I am trying to convert a sam file to bam using the line of code described here, but samtools is throwing the following error at me:
samtools view -bT reference.fasta sequences.sam > sequences.bam
[E::sam_parse1] CIGAR and query sequence are of different length
[W::sam_read1] parse error at line 102
[main_samview] truncated file.
The offending line looks like this:
SRR808297.2571281 99 gi|309056|gb|L20934.1|MSQMTCG 747 80 101M = 790 142 TTGGTATAAAATTTAATAATCCCTTATTAATTAATAAACTTCGGCTTCCTATTCGTTCATAAGAAATATTAGCTAAACAAAATAAACCAGAAGAACAT @@CFDDFD?HFDHIGEGGIEEJIIJJIIJIGIDGIGDCHJJCHIGIJIJIIJJGIGHIGICHIICGAHDGEGGGGACGHHGEEEFDC@=?CACC>CCC NM:i:2 MD:Z:98A1A
I have seen this error reported elsewhere, it seems to arise from a bug in samtools and solutions don't seem to be universal. In my case, I am not sure which is my source of error, but I have a likely culprit: This sequence seems to be two bases shorter than the rest of the sequences with the same CIGAR. Could this be the error? Is that is so, how can I solve it? Bear in mind that my file contains paired end reads. Furthermore, I have several more files producing the same error and have to automatize a solution in a fast an efficient script.
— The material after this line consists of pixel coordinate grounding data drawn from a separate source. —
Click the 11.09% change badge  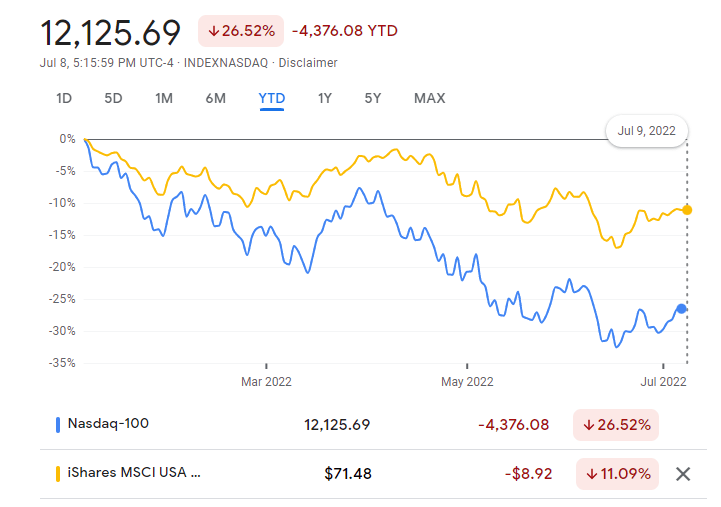tap(617, 474)
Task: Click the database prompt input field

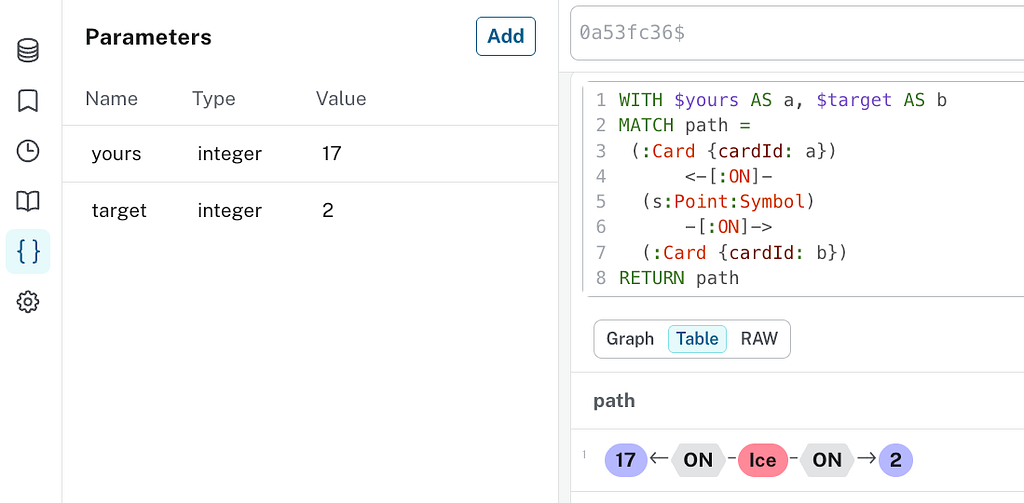Action: pos(797,33)
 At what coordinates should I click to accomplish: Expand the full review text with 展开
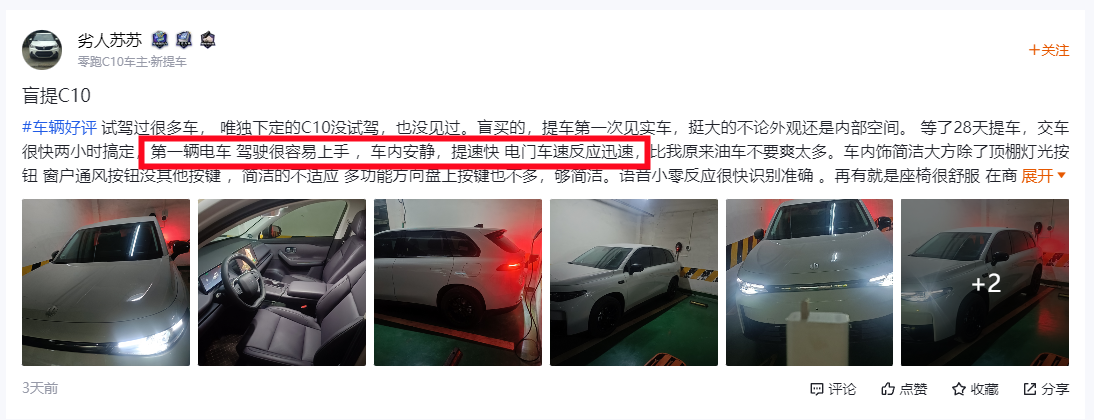pos(1044,177)
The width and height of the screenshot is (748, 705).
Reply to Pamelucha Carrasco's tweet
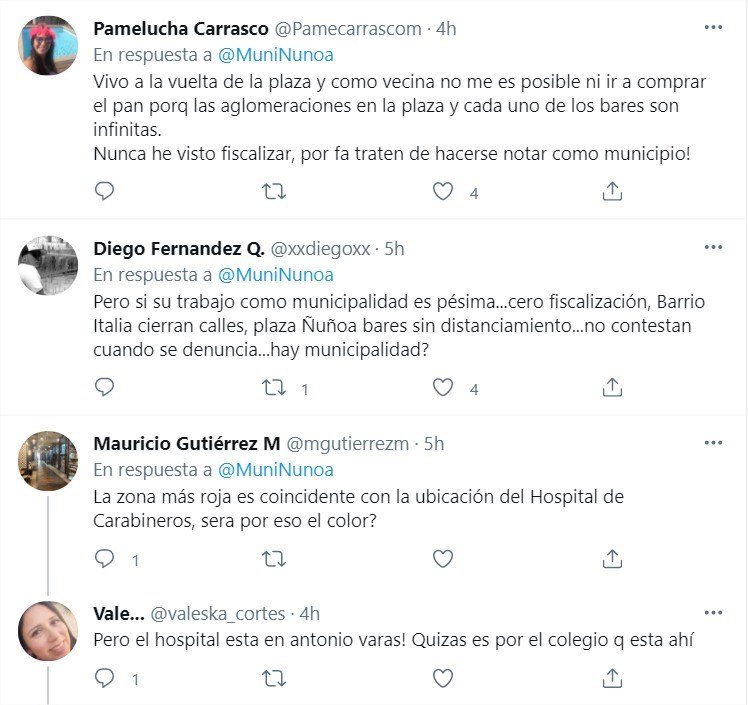pyautogui.click(x=104, y=192)
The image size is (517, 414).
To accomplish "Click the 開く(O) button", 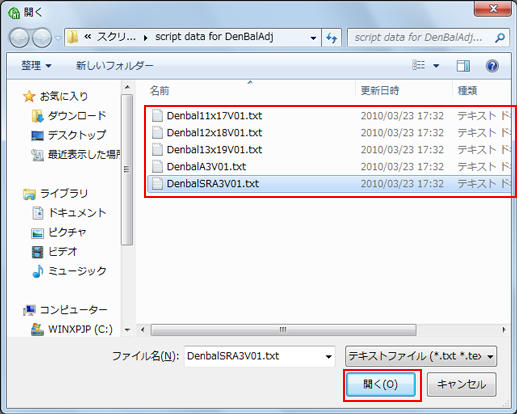I will [x=381, y=384].
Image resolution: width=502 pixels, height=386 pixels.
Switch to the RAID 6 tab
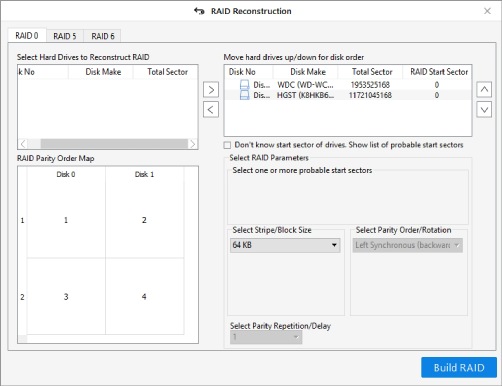[x=103, y=36]
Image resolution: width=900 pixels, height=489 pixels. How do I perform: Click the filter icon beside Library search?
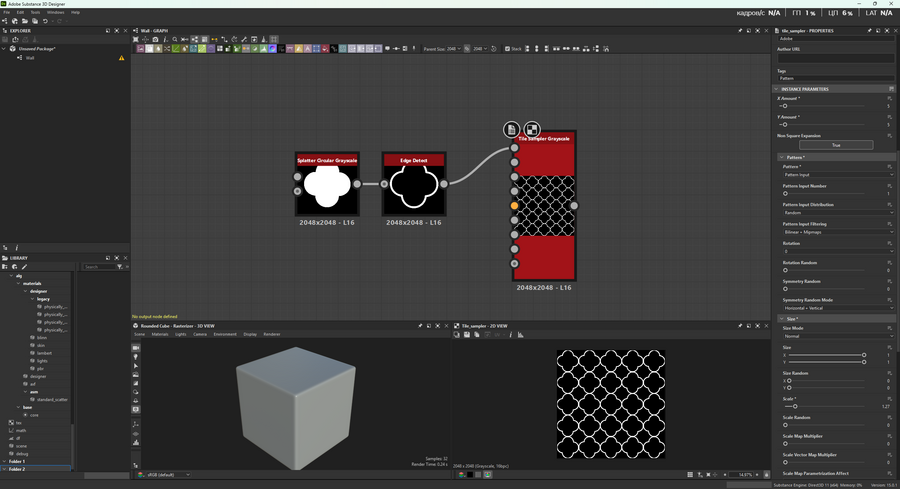119,267
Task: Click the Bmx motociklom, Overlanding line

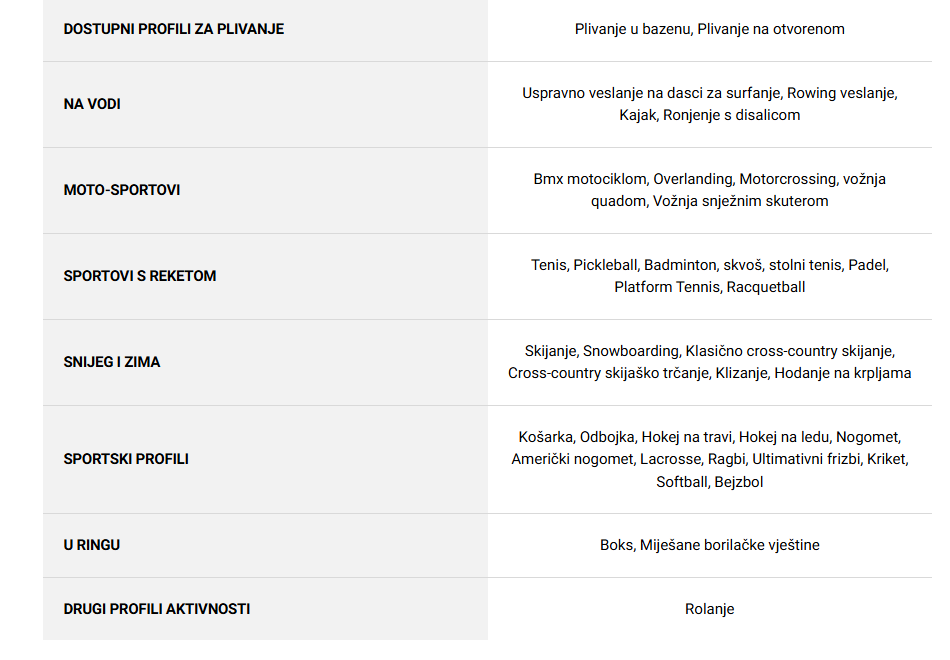Action: pos(709,179)
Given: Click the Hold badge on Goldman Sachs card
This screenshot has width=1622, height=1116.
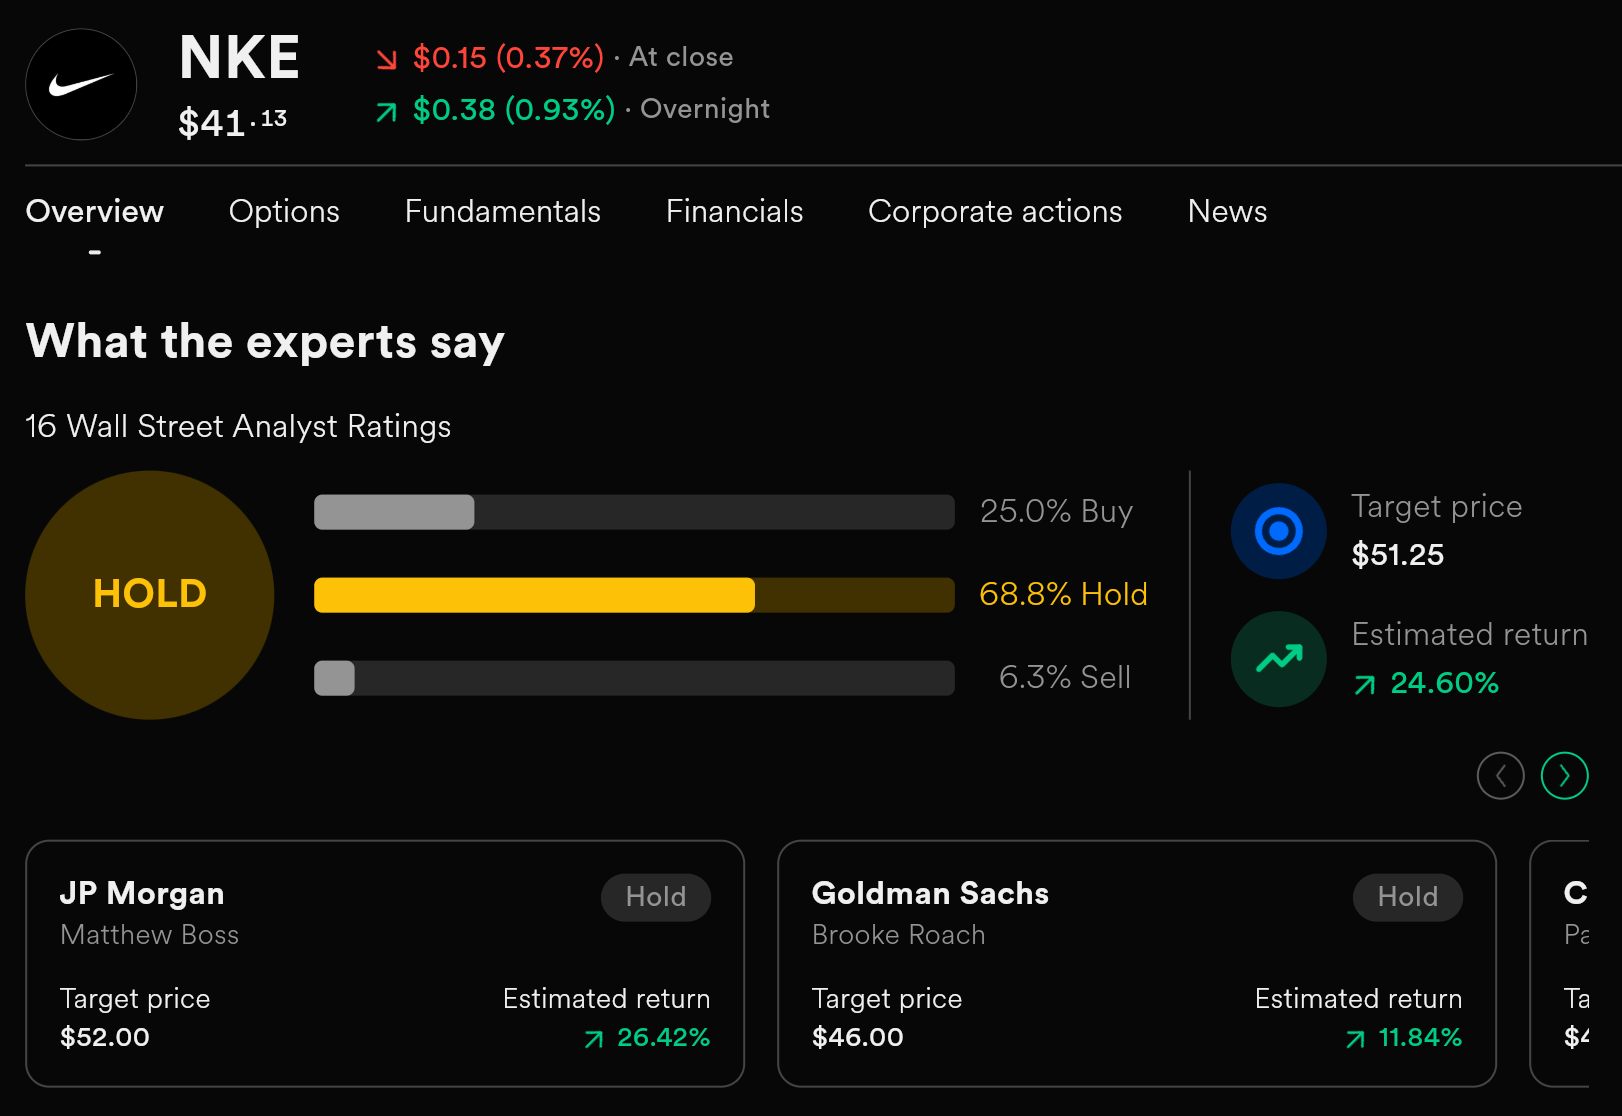Looking at the screenshot, I should pyautogui.click(x=1408, y=897).
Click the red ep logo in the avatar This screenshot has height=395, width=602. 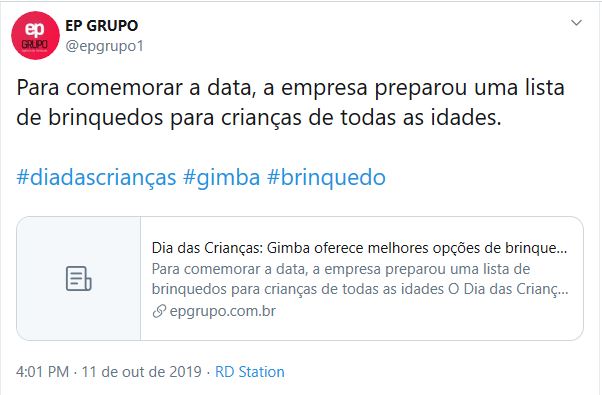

the tool/software that produced your sam file "sequences.sam" is bugged.
The read says '101M' which is cigar-slang for 101bp can be mapped to the genome. The read's DNA however is only 98bp long. This means the read is telling samtools two different things, so it raised an error. I feel bad that you look at all the other reads to figure out why this one was erroneous :(